When I was in high school I saw a live production of Jesus Christ Superstar. I loved the energy demonstrated on stage and the great music. But I think the main reason I liked it so much was because I was asking the same questions that Judas was asking. Jesus Christ, Jesus Christ, who are you, what have you sacrificed. I only want to know….
I received the album for my sixteenth birthday and listened to it constantly. My questions kept percolating. I wanted to know God, but He seemed so distant and disconnected to my life. Whenever I tried to pray, it was like talking to the ceiling. I wanted to believe, I just didn’t know how.

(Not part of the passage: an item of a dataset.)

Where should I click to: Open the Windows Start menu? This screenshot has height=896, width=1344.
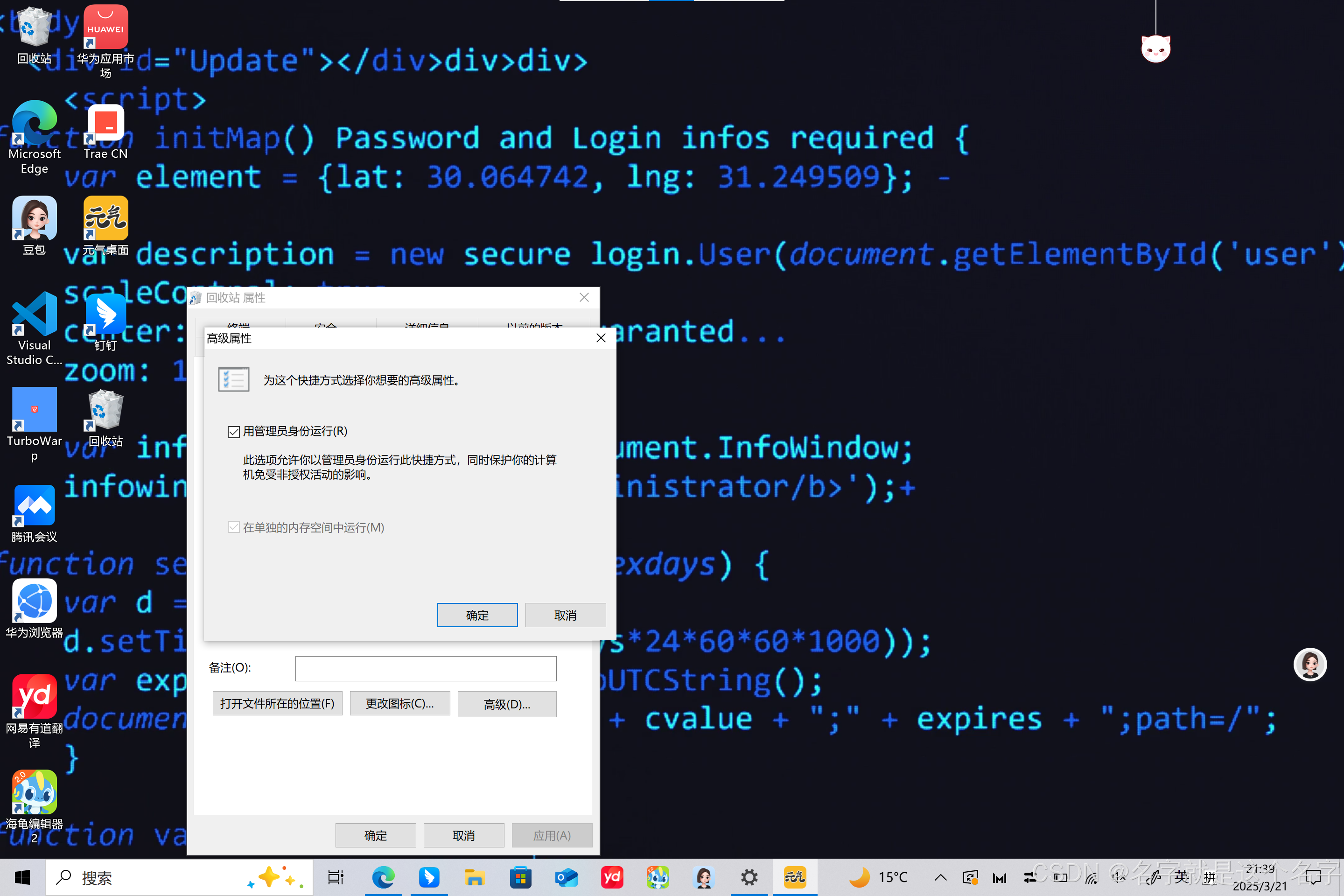point(22,877)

Around that time I had picked up a religious tract. The print was small, and the presentation boring, but I read it through to the end. At the bottom of the tract in bold letters were the words: Do not put this down until you know you are saved! I took the instruction literally, carrying it with me for several hours trying to figure out how ‘to get saved’, but nothing seemed to happen. Who are you Jesus? I only want to know.
I tried to read the Bible. I started dutifully with Genesis, but it was unappetizing and the King James English didn’t make things any easier. I never managed to slog past Exodus.

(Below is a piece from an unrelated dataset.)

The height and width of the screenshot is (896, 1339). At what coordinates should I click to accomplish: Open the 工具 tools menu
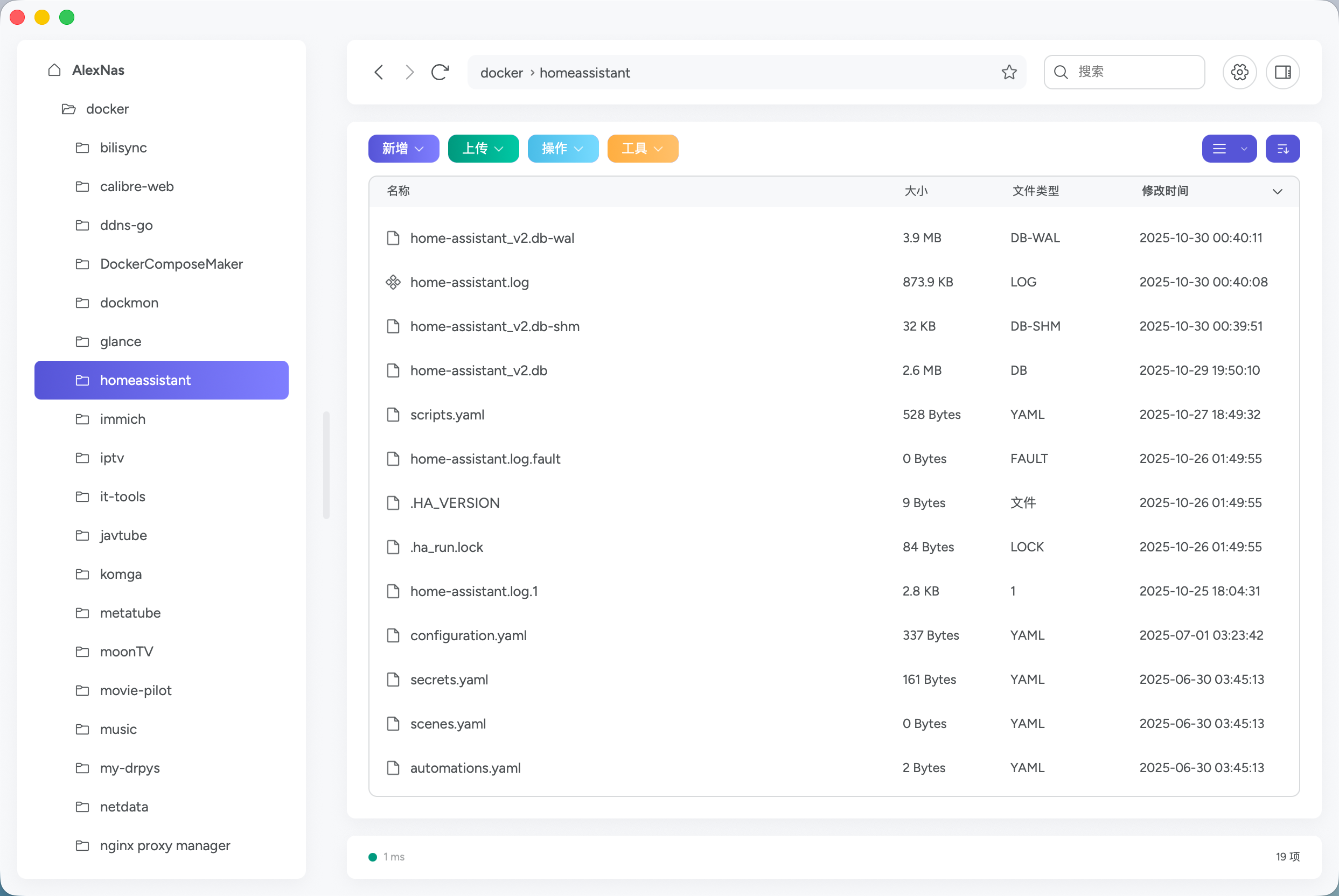coord(643,149)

I felt the weight of being a sinner, and knew with a certainty that I wasn’t destined for heaven. My knowledge of the Bible was limited, but I lived in dread of eternity without God. But what could I do? I couldn’t break through that ceiling. I truly felt despair.

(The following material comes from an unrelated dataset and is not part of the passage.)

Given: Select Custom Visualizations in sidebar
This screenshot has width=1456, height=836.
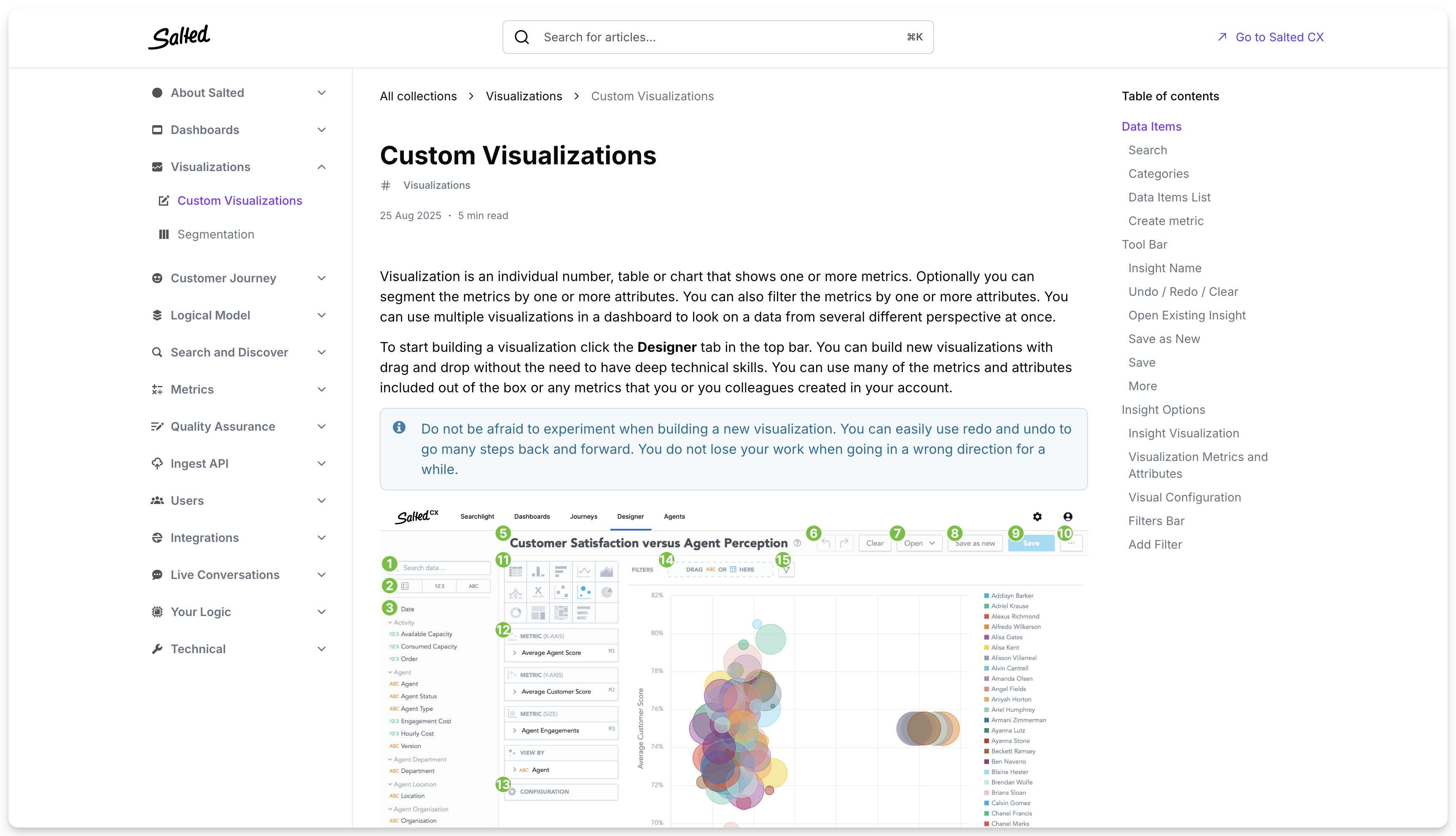Looking at the screenshot, I should click(239, 201).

Then came April 5, 1973. It started as an ordinary day but would end in an extraordinary way. And I didn’t have to do a thing. God did it all. He burst through the ceiling and into my life.
It was a few weeks after my sixteenth birthday and I was working in downtown Flint, MI at a bridal boutique. Right around the corner from the boutique was a Christian coffeehouse, The Lighthouse. I had passed by it numerous times looking surreptitiously through the windows, but had never summoned up the courage to enter. On this night a co-worker asked me to go with her and so we made our way there after work. As soon as we entered the doors I was struck by the sense of a Presence that was completely unfamiliar to me. It was almost tangible. One of the leaders walked over to greet us. After we exchanged pleasantries, I quickly cut to the chase: “Can I get saved here?” I’ll never forget the look of surprise on his face, but he quickly recovered. He called out to the twenty or so young people in the room, announcing someone wanted to get saved. We all sat in a circle on the floor and everyone started to pray…. all at the same time!
Perhaps not a conventional sinner’s prayer, but is there really a conventional way to meet the Ruler and Creator of the Universe? I did not know how to pray. I bowed my head and said one word. Jesus. As I sat there, suddenly it was as though I was looking at myself from another vantage point. I saw myself sitting there with a bowed head, and when I said the name “Jesus”, a softly glowing light came on in my abdomen. It began to spread upward and when it reached my head, I knew in that instant that God was real.
It is amazing what the human mind can comprehend in a single moment of time. I knew immediately that I had finally found the answer for which I had been searching and that my whole life had been changed. Wham! Therefore, if anyone is in Christ, the new creation has come: The old has gone, the new is here! 2 Corinthians 5:17
Of course, in retrospect I can see that God had been at work in my life for a long time. It wasn’t because I had a special insight into my fallen human nature that I was cognizant of my sin; God had been revealing it to me. I did not yearn for a relationship with Him because I had a natural inclination for spiritual things; He had already been drawing me to Himself. I didn’t just happen to get a job right around the corner from a Christian coffeehouse; God had a carefully designed plan that would bring me to the time and place where He would shatter the once impenetrable ceiling.
Jesus Christ, Superstar? Well, the Scriptures do say that one day every knee will bow and every tongue confess that He is Lord. I think that in anyone’s estimation that must be the equivalent of ‘superstar’ status. But me? I prefer to think of Him as King Jesus, the lover of my soul.
My birthday is March 13th, but the day I really began to live was April 5, 1973. I will forever praise my Redeemer for entering the life of this wretched sinner.